Direction:
Offset the records from the line with "Task: Click the" to the line with "Go to the Node" by rewriting them in full, requests included, with 13 added to every coordinate in the answers. Leave the pictures out.

Data:
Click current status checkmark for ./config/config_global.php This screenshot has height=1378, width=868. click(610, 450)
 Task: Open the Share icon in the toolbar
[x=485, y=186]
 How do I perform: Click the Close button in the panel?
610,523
==
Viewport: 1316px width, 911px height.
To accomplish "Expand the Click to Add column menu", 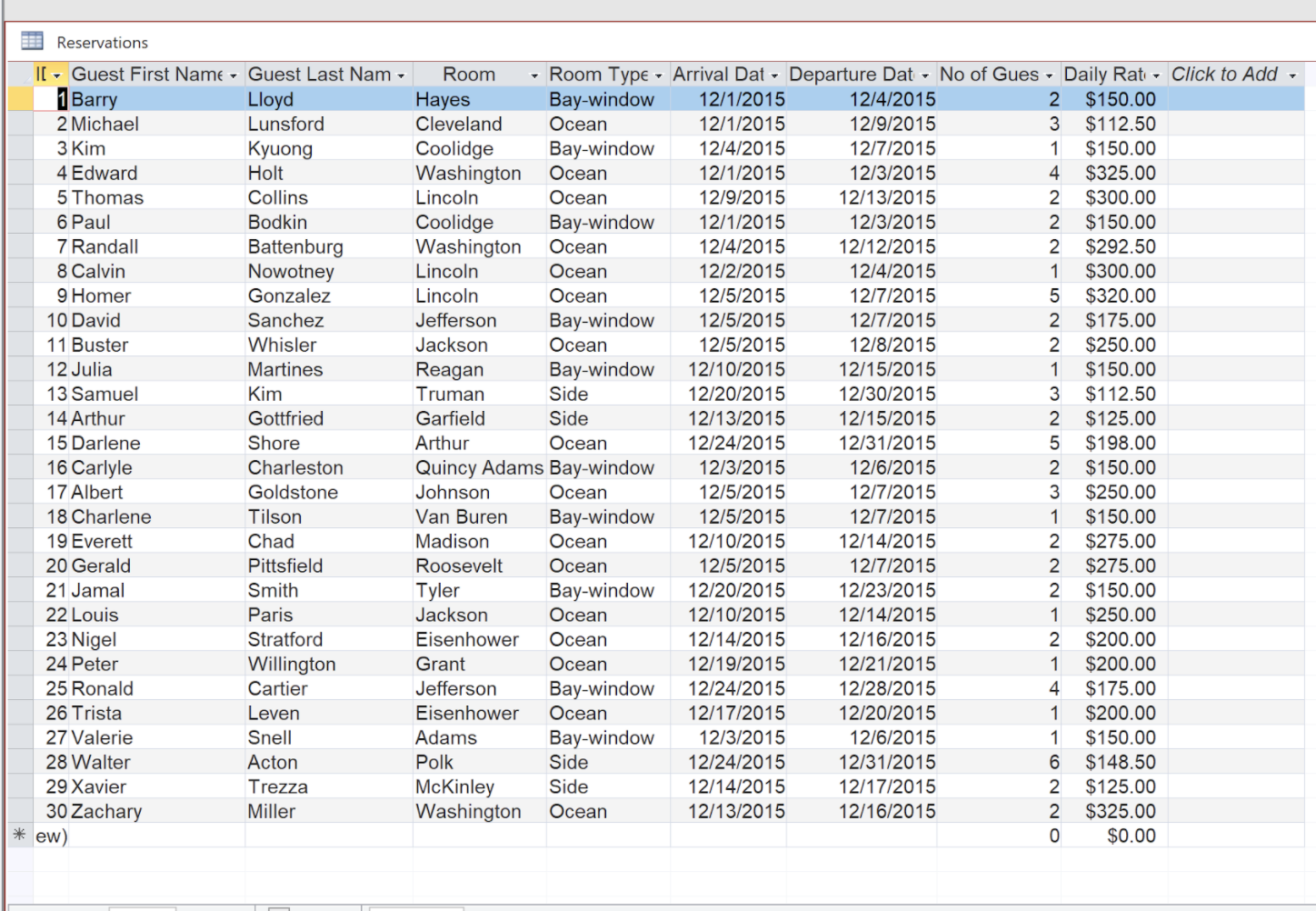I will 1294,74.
---
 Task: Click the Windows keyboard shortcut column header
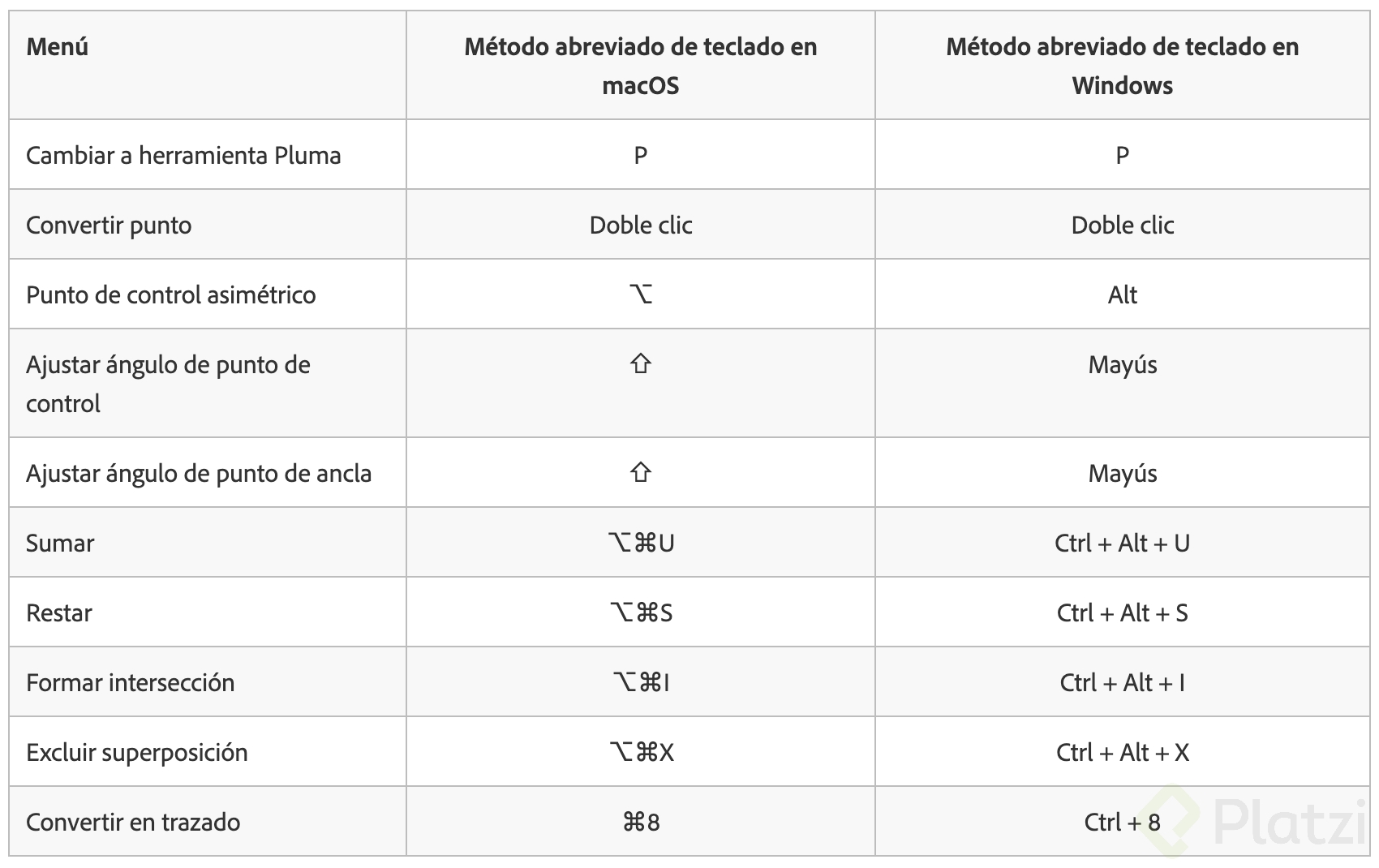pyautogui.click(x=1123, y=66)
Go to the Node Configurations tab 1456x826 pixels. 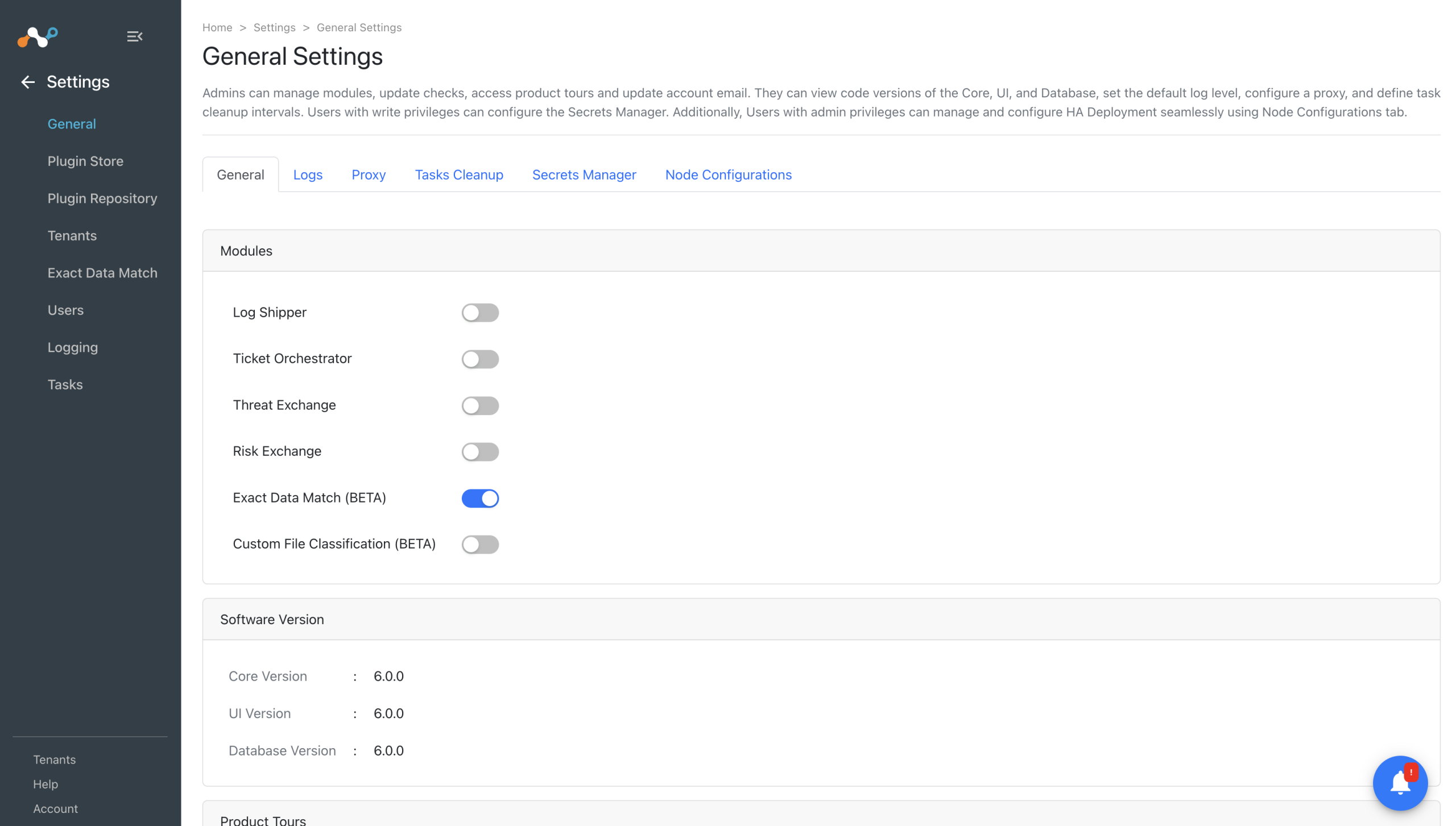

Task result:
 Task: Click the Windows keyboard shortcut column header
pyautogui.click(x=1136, y=79)
Go to the Node Configurations tab 1456x826 pixels. 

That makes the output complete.